Volkswagen AG’s Chief Executive Officer Oliver Blume has expressed concerns about potential retaliatory tariffs from China in response to the European Union’s recent tariff measures on Chinese electric vehicles (EVs), Blooomberg reports.
According to a report by Bild am Sonntag, Blume is advocating for alternative solutions to these tariffs, which he believes could pose significant risks to the German automotive industry.
Blume stated that punitive tariffs could create considerable disadvantages for German manufacturers in the Chinese market, urging that the industry should oppose any new tariff regulations. He suggested that companies investing and generating jobs in Europe should be eligible for exemptions from the steep tariffs, which could reach as high as 45% on Chinese EVs following the EU’s vote last Friday.

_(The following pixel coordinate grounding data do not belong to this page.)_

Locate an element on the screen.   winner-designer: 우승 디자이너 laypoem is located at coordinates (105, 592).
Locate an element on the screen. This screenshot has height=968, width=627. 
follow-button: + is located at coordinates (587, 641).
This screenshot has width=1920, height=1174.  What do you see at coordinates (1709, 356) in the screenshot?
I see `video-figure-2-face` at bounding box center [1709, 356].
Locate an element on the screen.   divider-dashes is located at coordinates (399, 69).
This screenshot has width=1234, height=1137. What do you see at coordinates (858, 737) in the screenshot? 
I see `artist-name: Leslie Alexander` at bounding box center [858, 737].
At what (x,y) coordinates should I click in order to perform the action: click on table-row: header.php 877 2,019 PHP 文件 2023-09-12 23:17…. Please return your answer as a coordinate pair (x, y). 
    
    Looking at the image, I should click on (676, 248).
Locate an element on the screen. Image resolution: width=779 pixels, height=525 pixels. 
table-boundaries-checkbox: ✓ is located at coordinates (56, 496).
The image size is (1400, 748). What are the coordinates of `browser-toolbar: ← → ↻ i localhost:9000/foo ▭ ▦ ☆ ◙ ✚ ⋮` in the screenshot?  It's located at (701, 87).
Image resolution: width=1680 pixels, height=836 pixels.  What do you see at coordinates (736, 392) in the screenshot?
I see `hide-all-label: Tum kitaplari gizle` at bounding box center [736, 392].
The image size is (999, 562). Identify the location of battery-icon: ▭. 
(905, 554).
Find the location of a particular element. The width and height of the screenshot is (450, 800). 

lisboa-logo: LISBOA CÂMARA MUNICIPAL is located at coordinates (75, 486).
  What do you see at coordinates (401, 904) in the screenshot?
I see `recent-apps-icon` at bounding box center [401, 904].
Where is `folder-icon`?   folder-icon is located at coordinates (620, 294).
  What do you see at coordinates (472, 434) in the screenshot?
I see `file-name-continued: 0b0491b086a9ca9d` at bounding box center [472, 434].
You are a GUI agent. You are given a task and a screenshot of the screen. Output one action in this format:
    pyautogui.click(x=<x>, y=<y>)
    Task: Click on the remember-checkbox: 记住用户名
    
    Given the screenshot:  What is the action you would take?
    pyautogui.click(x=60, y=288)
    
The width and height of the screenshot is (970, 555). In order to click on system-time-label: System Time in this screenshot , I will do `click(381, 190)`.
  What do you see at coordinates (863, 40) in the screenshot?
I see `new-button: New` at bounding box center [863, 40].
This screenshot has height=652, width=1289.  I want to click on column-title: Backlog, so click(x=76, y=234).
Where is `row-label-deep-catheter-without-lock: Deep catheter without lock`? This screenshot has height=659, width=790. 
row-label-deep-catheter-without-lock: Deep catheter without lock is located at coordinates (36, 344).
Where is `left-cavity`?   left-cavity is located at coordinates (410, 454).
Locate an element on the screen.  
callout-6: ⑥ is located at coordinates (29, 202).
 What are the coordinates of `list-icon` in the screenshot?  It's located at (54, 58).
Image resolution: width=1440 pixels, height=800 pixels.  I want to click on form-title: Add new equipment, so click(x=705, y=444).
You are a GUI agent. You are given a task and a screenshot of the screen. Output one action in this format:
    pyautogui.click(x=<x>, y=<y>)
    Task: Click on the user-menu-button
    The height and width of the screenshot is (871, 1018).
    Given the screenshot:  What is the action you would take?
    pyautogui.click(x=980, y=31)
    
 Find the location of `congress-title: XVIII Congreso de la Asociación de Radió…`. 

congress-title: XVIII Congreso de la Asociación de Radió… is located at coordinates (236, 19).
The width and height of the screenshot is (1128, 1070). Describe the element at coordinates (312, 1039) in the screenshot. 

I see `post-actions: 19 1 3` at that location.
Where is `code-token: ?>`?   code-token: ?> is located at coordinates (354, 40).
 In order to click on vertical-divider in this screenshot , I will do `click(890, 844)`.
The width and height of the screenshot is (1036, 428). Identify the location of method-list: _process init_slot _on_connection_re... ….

The proposed tariffs, aimed at addressing claims of unfair subsidies received by Chinese EV manufacturers, could also lead to retaliatory measures from China targeting German automobiles. This could impact Volkswagen’s vehicles produced in China and affect exports of other German brands such as Audi, Porsche, and Lamborghini.
This situation presents additional challenges for the German automotive sector, which is already facing profit warnings and heightened competition, contributing to concerns about its financial stability. Volkswagen recently revised its earnings guidance downward for the second time this year and is contemplating the possibility of closing factories in Germany to manage costs.
The EU’s decision to implement tariffs follows an investigation that concluded China’s EV industry benefited from unfair subsidies.